With a digital research paper organiser, you can put research papers in a very systematic way. It makes sure that every part, including the intro, thesis statement, methodology, findings, and conclusion, is all clear and connected in a logical way. Such tools have a super easy interface that lets you outline your paper, organise sections, and add content without any hassle.

No doubt, it can make your study experience better. But what else can help you when you are working on a research project? Actually, turning to research paper writing services and an online research paper writer in a digital organiser could be great helpers. These services can assist you a lot, ensuring that your content meets high academic standards. By the way, have you heard about apps for research organisation? If not, keep reading! Here is the list of them. 

Zotero is a super handy companion. This research paper organizer helps you gather and organise all your research stuff, store PDFs, and make citations in different styles.

  • Collect and organize materials.
  • Store and sync PDFs.
  • Generate citations in various styles.
  • Collaborate with groups.
  • Create bibliographies.
  • Web browser integration for easy reference capture.

EndNote makes faster to organise and manage your references. It’s got features for formatting citations, searching online databases, and working together with your buddies.

  • Organize and manage references.
  • Format citations and bibliographies.
  • Search online databases.
  • Collaborate with others.
  • Import PDFs and annotate.
  • Sync with the desktop version.

ReadCube is one of the best best research apps. It is all about making your reading experience better by organising and annotating academic papers. It also has cool features for students to find more articles on the same topic.

  • Import and organize academic papers.
  • Annotate and highlight text.
  • Access supplementary materials.
  • Discover related articles.
  • Sync across devices.
  • Built-in reference manager.

Papership is a research app for students that integrates with other cool Android apps for students, including Mendeley, Zotero, and CiteULike. It offers advanced features for organizing, reading, and annotating research papers.

  • Integration with Mendeley, Zotero, and CiteULike.
  • Organize and read research papers.
  • Annotate PDFs.
  • Synchronize with reference libraries.
  • Collaboration features.
  • Advanced search capabilities.

RefME makes citing sources super easy with instant citation generation. It also has cool features for scanning book barcodes and working together on citations.
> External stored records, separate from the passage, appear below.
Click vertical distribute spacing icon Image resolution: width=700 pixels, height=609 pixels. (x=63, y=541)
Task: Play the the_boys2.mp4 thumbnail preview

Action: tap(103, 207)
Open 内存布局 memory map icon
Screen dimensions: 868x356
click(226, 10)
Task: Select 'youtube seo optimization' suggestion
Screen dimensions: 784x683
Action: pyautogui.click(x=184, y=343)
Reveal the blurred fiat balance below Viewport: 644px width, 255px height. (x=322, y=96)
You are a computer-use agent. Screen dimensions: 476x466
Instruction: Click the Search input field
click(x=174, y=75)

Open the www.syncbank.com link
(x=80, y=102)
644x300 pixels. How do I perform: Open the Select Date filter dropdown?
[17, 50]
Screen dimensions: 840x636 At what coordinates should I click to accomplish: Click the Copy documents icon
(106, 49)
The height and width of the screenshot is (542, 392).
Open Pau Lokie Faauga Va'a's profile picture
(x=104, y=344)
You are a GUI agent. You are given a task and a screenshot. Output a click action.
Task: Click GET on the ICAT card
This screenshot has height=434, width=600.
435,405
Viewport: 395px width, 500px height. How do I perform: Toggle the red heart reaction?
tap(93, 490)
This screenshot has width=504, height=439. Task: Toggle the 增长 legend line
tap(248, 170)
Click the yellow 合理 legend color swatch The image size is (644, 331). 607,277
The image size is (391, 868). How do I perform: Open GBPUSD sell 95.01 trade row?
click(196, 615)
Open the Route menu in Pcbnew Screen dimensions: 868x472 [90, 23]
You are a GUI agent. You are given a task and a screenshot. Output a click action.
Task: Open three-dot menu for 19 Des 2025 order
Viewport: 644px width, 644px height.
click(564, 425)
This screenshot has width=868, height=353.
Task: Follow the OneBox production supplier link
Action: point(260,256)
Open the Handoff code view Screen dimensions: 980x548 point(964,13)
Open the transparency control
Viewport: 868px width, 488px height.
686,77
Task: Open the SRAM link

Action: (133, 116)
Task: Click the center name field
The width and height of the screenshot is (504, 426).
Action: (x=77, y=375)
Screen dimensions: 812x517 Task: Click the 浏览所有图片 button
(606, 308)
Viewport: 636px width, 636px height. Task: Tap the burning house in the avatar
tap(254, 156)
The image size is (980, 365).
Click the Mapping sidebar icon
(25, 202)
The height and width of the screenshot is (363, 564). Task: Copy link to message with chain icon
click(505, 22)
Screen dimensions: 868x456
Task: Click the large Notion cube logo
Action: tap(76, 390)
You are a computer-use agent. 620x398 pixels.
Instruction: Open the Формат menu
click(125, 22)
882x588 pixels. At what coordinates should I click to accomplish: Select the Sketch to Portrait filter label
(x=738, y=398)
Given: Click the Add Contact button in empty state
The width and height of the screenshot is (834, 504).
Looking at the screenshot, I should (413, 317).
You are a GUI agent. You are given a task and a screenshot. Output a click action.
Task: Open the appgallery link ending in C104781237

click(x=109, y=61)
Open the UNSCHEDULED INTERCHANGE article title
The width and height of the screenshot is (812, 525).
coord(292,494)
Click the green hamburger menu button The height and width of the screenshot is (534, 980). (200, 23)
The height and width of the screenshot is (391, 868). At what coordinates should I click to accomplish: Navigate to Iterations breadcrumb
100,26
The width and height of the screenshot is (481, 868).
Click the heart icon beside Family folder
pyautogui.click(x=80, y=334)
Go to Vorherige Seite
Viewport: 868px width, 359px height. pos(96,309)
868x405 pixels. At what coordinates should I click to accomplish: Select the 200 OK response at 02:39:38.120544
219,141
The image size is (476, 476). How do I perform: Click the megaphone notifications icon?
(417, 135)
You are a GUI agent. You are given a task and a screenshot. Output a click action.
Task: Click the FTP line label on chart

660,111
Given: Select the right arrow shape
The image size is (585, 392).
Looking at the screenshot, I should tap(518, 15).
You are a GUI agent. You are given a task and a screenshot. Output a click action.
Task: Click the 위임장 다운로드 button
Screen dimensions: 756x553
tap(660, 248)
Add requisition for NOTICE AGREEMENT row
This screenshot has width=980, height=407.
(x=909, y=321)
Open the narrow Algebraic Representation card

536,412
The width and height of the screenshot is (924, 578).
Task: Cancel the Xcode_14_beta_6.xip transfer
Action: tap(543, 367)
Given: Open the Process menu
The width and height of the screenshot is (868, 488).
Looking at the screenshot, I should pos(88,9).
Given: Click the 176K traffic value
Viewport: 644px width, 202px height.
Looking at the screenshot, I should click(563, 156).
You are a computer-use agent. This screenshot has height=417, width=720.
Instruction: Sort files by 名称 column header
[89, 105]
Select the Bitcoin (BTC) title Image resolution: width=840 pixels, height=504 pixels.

  • Generate citations instantly.
  • Scan book barcodes for references.
  • Collaborative citation creation.
  • Export citations to various formats.
  • Cross-platform synchronization.
  • Access reference materials on the web.

The Best Ways to Use Research Applications

Just having research organization tools is not enough. You gotta use them effectively if you wanna get all the sweet benefits. We’re gonna show you how to get the most out of your research organising app. 

Step 1: Pick the app that’s right for you

Before you can start using research apps for your education, you gotta pick the one that suits you best. There are a bunch of great options like Zotero, Mendeley, EndNote, RefWorks, and ReadCube, and more. Make sure the app you pick:

  • matches your goals
  • supports your citation style
  • has the tools you need for taking notes, managing PDFs, and organising references.

Step 2: Get your stuff together

Once you’ve picked your app, it’s time to start getting your research stuff in order. Start off by importing or adding all your stuff like documents, articles, PDFs, and references into the app’s library. Most apps let you drag and drop files or have browser extensions to save web articles. Make sure you use the same naming style for your files so you can find them easily later on.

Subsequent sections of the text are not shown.